To operate at the Director level, take visible accountability for cross-functional outcomes and close loops without prompting. Drive work beyond your immediate lane and build mechanisms that sustain performance without your direct intervention.
Your Director Transition Plan
Resources are tailored to the leadership shifts identified in the report and organized into Practice, Learn, Apply, and Discuss.
Practice
Practice framing recommendations for senior audiences in concise, business-focused summaries.
- Practice shorter executive updates that lead with the recommendation
- Run a weekly drill for business tradeoff framing and decision clarity
- Review one meeting recap each week for brevity and actionability
Learn
Curated articles, talks, and books aligned to Bernard's leadership gaps.
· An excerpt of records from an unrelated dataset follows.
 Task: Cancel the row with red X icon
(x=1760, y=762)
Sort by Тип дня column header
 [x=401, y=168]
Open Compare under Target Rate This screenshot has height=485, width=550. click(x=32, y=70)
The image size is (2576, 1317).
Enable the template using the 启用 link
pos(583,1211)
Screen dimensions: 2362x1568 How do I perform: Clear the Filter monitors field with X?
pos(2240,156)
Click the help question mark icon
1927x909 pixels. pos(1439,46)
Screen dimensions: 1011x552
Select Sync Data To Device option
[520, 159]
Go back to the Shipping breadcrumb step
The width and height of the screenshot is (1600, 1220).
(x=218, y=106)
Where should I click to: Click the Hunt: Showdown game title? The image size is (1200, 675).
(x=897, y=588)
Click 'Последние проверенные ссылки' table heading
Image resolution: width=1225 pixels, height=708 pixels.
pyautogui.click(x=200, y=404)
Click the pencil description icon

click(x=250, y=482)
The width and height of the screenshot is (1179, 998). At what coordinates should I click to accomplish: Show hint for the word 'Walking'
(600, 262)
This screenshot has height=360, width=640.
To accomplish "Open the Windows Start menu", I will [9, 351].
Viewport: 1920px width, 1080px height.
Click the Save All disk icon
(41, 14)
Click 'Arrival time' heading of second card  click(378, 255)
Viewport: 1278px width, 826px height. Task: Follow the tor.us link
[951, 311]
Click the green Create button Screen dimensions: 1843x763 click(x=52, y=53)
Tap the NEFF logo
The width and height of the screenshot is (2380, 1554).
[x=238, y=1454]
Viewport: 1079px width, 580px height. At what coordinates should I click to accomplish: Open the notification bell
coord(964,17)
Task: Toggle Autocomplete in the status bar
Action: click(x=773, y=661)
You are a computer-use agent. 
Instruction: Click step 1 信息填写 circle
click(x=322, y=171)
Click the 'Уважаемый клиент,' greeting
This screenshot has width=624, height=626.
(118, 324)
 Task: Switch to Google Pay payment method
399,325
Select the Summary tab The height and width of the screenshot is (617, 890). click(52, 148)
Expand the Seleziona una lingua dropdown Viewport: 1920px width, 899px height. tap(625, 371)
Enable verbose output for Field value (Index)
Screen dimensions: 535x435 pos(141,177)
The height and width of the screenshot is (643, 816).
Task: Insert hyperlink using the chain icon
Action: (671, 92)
- Multipliers - Liz Wiseman
- The First 90 Days - Michael D. Watkins
- TED Talk: Why Good Leaders Make You Feel Safe - Simon Sinek
Apply
Day 1–30
Prioritize a full handoff of key operational responsibilities to managers.
- Clarify ownership and escalation paths
- Set a weekly check-in for delegation progress
Day 31–60
- Shift cross-functional work to manager-led execution
- Use senior meetings to sharpen recommendation-first communication
Day 61–90
- Show repeatable leadership through your managers
- Bring broader tradeoffs into portfolio-level decisions
Discuss
Use tailored prompts to align with leaders, peers, partners, and direct teams.
- What to share with your leader about readiness priorities
- Where to ask peers for visible partnership and earlier alignment
- How to ask your direct team for stronger ownership and judgment
- What to ask skip-level leaders about broader readiness signals
How You'll Know You're Operating at the Next Level
Progress should become visible in how others experience Bernard's leadership, not just what he intends to do.
- Leaders give Bernard more room to operate because confidence in his judgment is rising.
- Peers bring him into priority and tradeoff conversations earlier.
- His team shows stronger ownership and decision-making without waiting for him to step in as quickly.
- There is clearer, repeatable evidence that he can operate at the level required for Director in how others experience his leadership day to day.